And, limits were placed on FDR. For example, NIRA was overturned by the Supreme Court, and his effort to pack/intimidate the Supreme Court was defeated.
Don’t get me wrong. FDR’s overreach was far from optimal policy. Some of that overreach actually made the Depression worse. Better to have simply gone further with his dollar devaluation.
But, people want strong leadership in times of crisis, especially when faith in institutions has been shaken. Better for generally good people like FDR to meet that demand than Donald Trump. Unfortunately, Obama didn’t understand this.
mariorossi
Jan 23 2017 at 7:00am
Doesn’t FDR explicitely say he will ask Congress for executive power?
He doesn’t say he will ignore Congress, but that he is willing to take the decisions (and one would imagine the blame) if Congress is not willing to take decisions itself. It’s giving them the option to give him the responsability for the crisis.
Is asking for emergency powers dangerous as well? Even if times of emergency?

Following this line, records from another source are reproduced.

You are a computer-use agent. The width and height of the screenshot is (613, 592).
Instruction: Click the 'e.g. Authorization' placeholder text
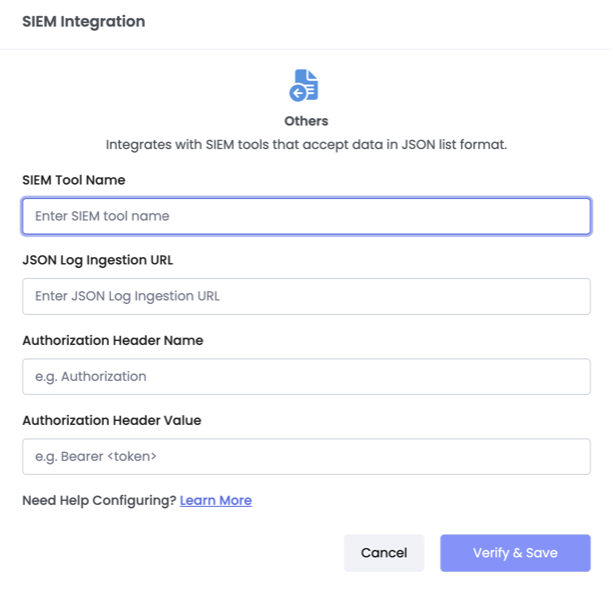coord(91,376)
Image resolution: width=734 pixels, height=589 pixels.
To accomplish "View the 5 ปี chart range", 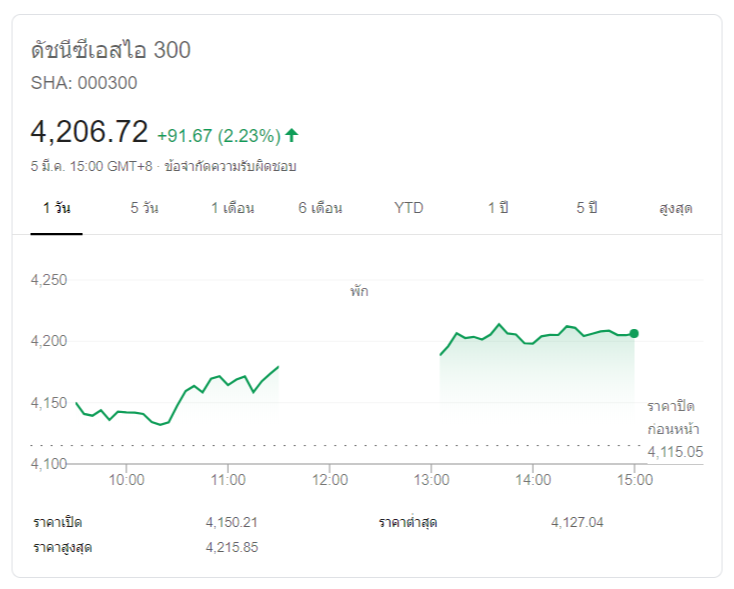I will [x=586, y=208].
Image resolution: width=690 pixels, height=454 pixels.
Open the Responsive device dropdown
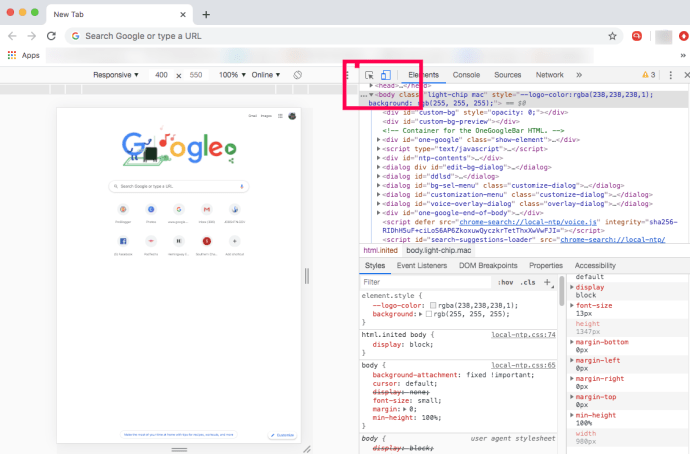tap(116, 75)
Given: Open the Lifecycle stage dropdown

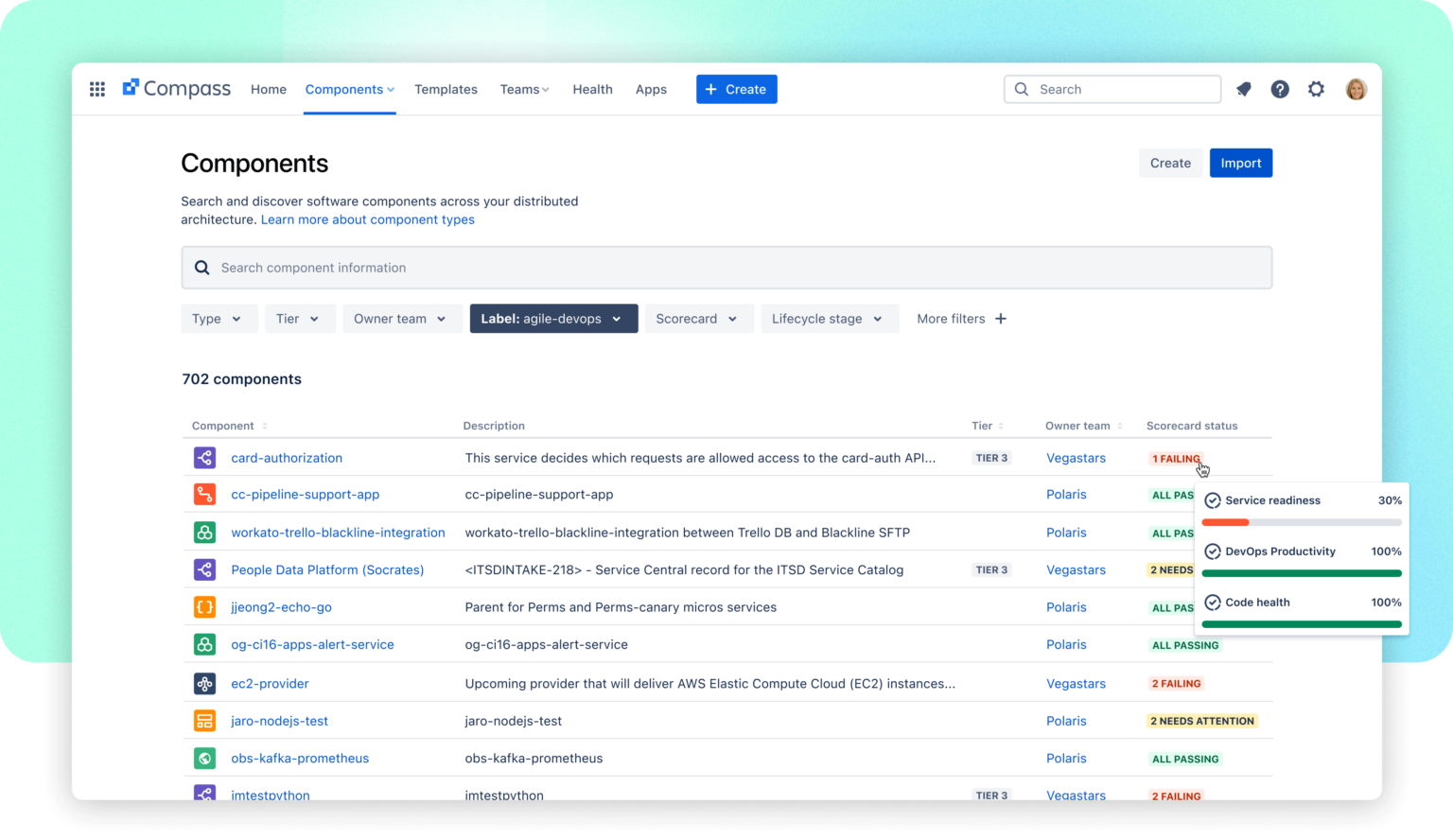Looking at the screenshot, I should pos(829,319).
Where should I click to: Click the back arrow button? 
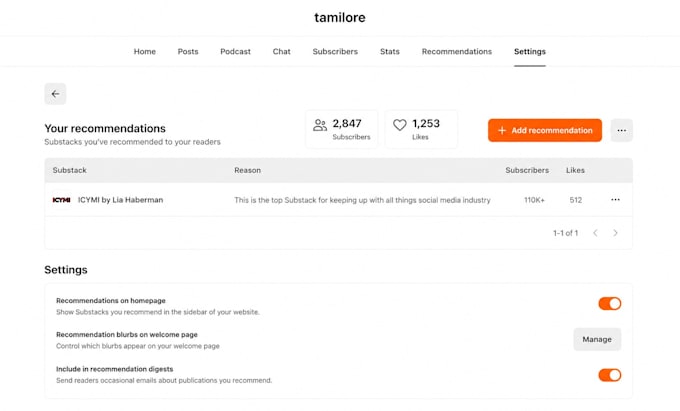click(x=55, y=94)
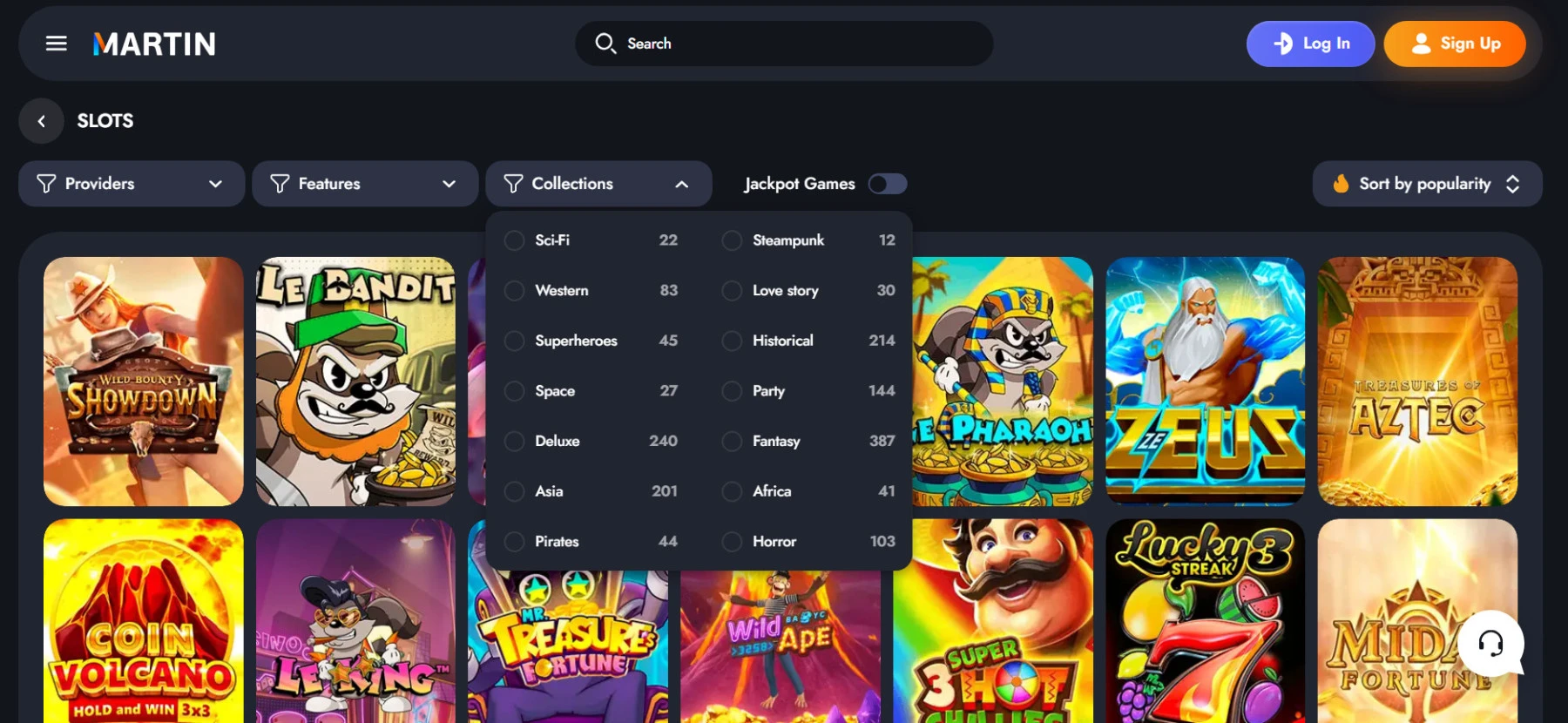Click the Sign Up button
The width and height of the screenshot is (1568, 723).
pos(1454,44)
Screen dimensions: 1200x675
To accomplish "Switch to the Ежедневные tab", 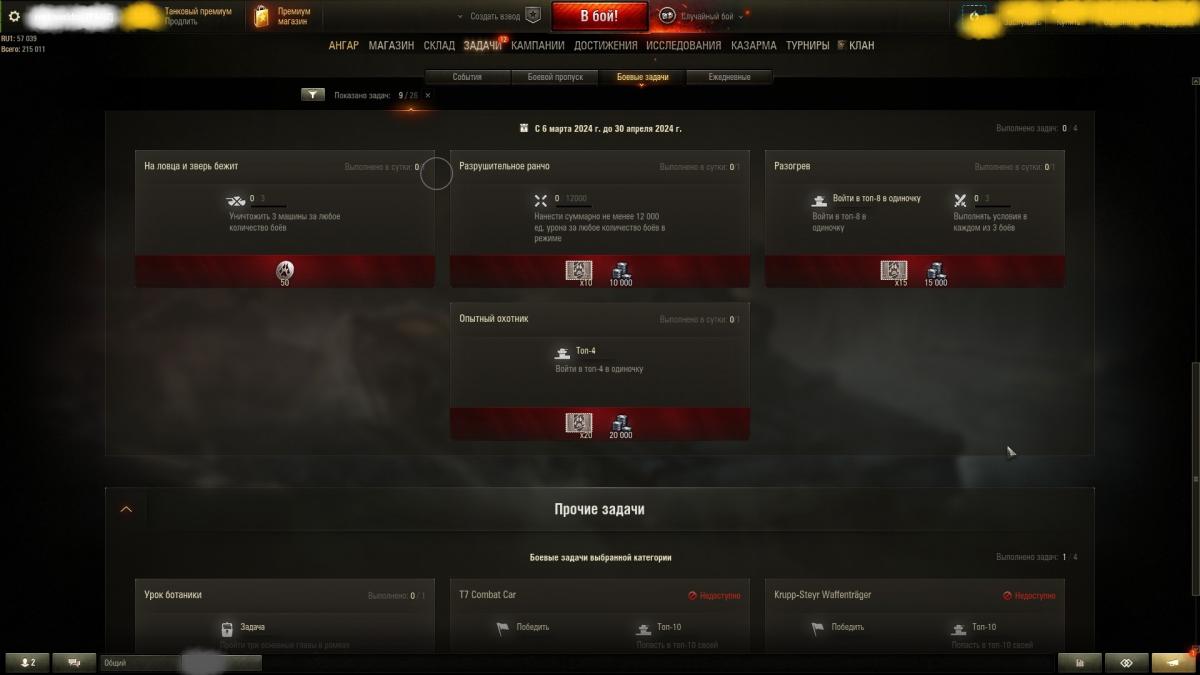I will [x=730, y=77].
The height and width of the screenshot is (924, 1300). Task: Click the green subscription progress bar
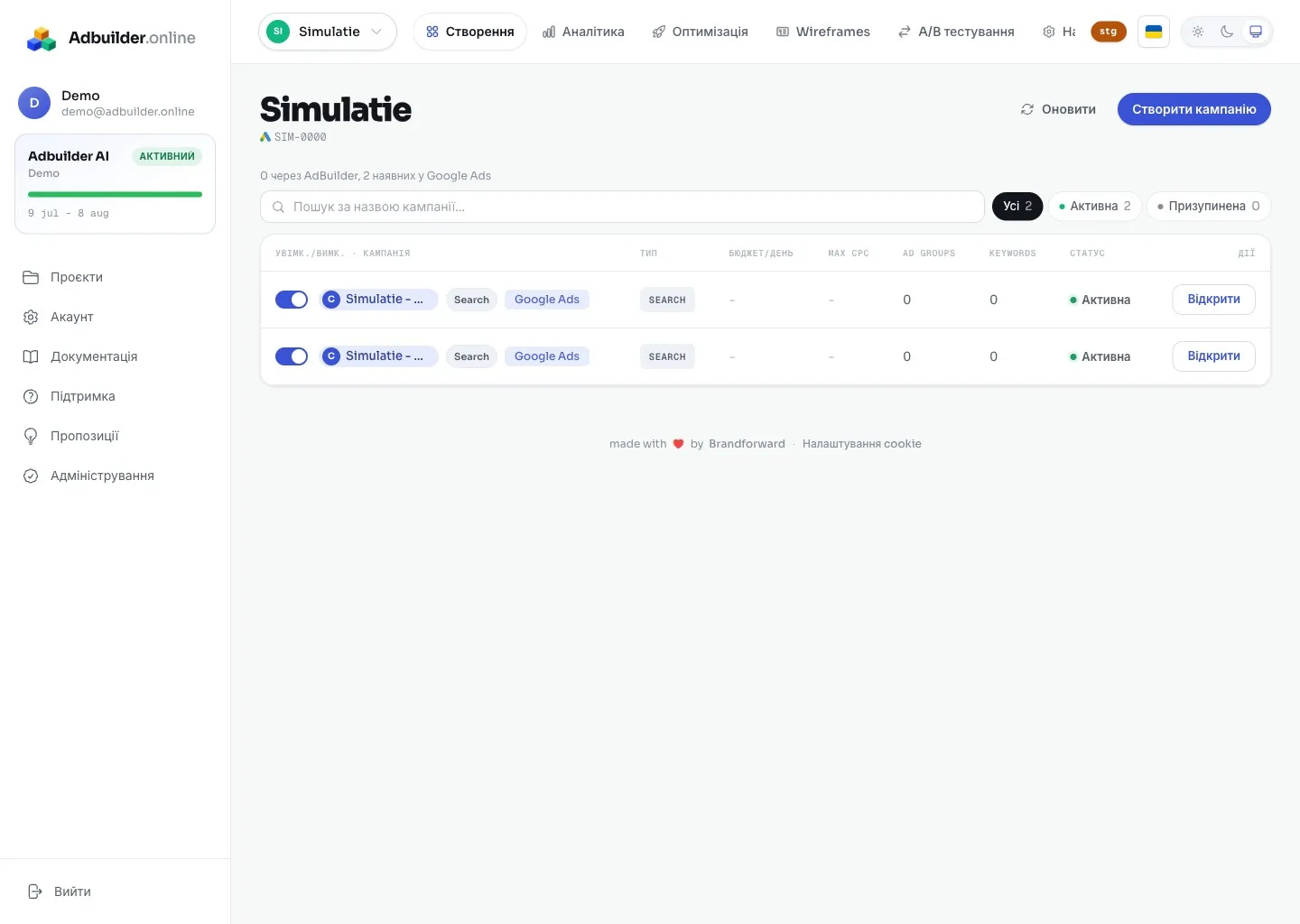click(x=115, y=194)
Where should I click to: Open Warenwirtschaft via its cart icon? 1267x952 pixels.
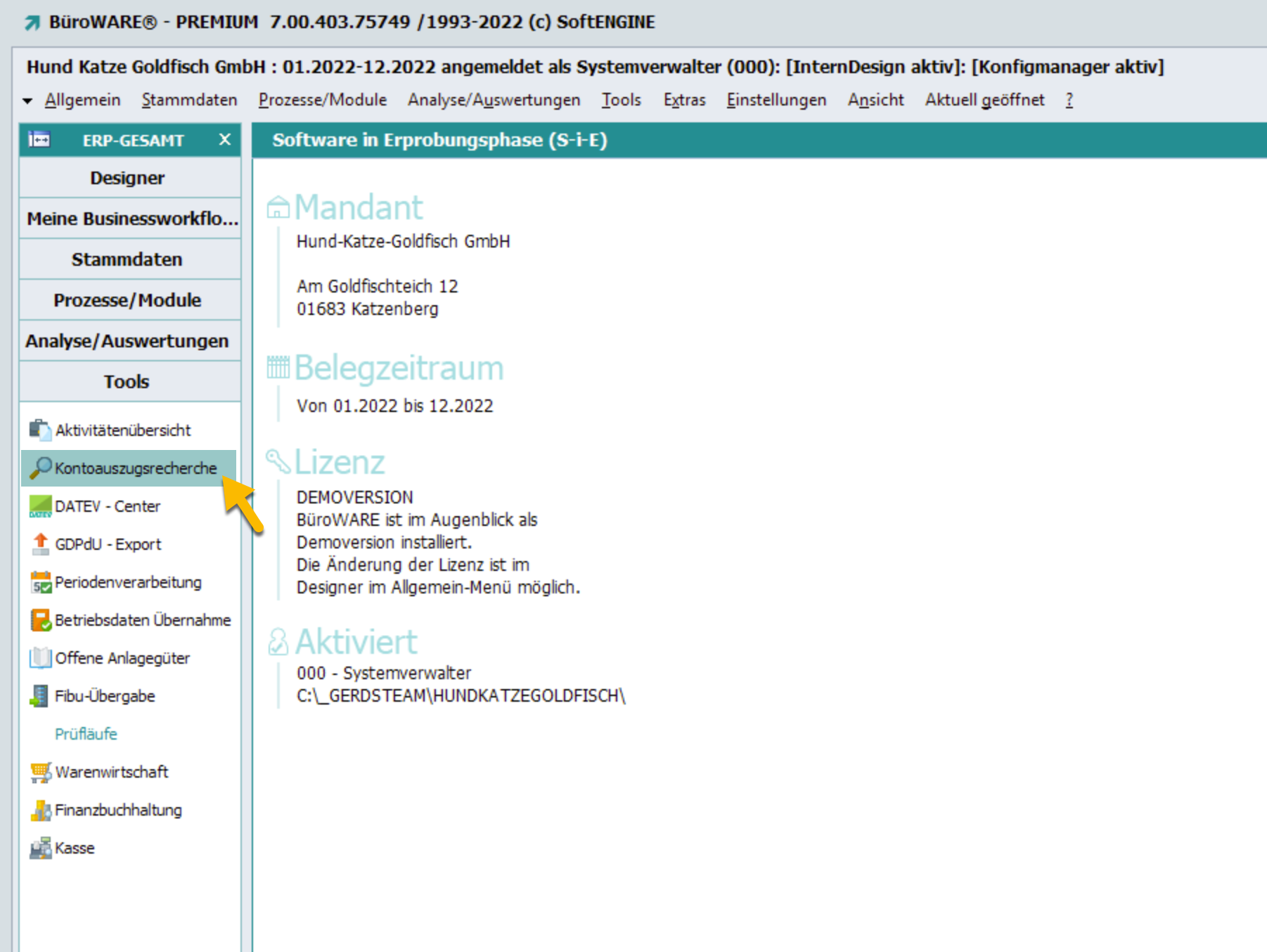[x=40, y=772]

As far as the Obama speech, maybe a bit of historical context might be relevant? We were in the middle of the worst recession for a century. Surely some mention of the crisis was relevant? Are you arguing that the current situation in the US is the same? Is 10% unemployment the same as 4.8%?
Jerry Ware
Jan 23 2017 at 6:09pm
If you receive subsidies or income from the Federal government the speech should concern you.
Comments are closed.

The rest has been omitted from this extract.